▼▼▼
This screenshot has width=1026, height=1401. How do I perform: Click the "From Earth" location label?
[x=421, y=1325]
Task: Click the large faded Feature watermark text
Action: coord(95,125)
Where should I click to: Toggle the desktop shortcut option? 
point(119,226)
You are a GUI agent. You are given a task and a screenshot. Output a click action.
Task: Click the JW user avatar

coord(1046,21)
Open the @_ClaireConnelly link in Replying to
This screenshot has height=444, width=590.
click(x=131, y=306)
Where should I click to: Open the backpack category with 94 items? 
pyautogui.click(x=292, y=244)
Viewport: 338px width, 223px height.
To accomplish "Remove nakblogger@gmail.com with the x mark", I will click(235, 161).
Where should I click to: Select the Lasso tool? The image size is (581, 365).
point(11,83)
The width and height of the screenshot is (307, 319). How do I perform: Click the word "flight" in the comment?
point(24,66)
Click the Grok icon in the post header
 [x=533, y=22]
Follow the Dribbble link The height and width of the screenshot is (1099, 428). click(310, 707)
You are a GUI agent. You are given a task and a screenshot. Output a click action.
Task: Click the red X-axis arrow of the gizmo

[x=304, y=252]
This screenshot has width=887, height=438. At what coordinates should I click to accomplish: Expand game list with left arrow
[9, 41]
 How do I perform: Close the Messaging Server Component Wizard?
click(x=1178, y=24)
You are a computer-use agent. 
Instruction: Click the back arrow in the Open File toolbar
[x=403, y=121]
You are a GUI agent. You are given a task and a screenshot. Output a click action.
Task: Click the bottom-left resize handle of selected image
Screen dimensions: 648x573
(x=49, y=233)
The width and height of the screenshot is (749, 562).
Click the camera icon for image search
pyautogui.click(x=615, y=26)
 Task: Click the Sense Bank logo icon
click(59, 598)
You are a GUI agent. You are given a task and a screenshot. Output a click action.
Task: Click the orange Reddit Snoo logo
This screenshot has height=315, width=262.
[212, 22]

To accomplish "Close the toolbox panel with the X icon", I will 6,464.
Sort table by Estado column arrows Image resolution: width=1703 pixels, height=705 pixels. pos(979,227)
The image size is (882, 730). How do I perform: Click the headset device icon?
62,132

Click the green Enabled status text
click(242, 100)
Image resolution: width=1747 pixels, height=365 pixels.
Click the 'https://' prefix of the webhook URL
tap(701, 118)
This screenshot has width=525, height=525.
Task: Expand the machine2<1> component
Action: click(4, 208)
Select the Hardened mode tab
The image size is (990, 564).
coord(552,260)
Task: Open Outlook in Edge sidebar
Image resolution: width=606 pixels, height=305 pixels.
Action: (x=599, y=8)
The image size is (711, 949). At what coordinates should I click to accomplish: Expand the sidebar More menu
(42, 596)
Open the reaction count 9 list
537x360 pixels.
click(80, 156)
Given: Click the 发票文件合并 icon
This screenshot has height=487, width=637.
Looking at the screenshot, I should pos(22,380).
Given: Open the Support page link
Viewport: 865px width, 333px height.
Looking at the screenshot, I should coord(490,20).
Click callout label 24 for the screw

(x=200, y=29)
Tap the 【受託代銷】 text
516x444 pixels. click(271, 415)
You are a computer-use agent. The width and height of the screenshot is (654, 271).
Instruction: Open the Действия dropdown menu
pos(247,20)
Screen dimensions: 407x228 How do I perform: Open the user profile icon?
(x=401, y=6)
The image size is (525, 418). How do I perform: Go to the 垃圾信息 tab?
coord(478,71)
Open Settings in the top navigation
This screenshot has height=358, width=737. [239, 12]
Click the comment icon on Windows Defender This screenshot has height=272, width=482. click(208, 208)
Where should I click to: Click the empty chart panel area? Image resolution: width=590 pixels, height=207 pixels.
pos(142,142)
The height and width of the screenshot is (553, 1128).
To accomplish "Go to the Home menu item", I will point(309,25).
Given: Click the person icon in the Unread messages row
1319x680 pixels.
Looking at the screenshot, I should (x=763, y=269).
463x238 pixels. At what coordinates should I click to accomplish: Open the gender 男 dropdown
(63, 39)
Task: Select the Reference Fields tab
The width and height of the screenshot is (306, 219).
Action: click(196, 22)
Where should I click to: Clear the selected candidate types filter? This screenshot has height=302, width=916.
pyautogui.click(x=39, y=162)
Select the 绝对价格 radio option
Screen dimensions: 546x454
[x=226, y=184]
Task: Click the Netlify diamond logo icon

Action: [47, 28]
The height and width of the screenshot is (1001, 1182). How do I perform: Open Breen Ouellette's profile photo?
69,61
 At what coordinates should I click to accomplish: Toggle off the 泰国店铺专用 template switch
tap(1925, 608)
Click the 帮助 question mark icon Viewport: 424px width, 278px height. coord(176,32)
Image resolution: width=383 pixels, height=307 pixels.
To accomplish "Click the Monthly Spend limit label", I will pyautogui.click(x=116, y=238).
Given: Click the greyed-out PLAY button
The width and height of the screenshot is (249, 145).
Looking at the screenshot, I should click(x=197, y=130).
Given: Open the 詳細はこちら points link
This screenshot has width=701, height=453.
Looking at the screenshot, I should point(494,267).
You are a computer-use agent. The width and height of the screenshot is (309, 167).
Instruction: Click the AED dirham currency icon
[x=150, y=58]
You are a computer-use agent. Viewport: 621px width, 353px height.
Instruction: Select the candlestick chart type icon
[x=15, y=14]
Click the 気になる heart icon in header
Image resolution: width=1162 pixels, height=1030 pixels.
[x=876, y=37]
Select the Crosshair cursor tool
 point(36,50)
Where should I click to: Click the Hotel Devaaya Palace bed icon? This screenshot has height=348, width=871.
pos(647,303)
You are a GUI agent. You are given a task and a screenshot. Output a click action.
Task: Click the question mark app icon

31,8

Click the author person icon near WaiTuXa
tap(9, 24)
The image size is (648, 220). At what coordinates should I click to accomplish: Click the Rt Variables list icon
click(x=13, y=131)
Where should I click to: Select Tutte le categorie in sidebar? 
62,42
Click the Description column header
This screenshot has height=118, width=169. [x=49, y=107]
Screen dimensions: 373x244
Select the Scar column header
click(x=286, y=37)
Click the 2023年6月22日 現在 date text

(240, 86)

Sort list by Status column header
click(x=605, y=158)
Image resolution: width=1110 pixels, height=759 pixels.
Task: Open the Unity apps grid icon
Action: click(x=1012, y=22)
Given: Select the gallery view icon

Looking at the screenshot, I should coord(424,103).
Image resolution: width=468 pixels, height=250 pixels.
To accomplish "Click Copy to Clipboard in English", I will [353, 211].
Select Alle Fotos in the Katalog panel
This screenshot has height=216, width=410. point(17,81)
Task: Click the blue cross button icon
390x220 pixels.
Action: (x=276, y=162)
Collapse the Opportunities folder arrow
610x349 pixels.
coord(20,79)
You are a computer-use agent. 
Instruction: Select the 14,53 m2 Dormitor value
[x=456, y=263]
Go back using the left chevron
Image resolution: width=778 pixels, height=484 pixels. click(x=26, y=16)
▲▲▲
__TASK TO CARRY OUT__:
Going through the data, tally the lines containing "computer" and report only the result.

__TASK SOLUTION__:
5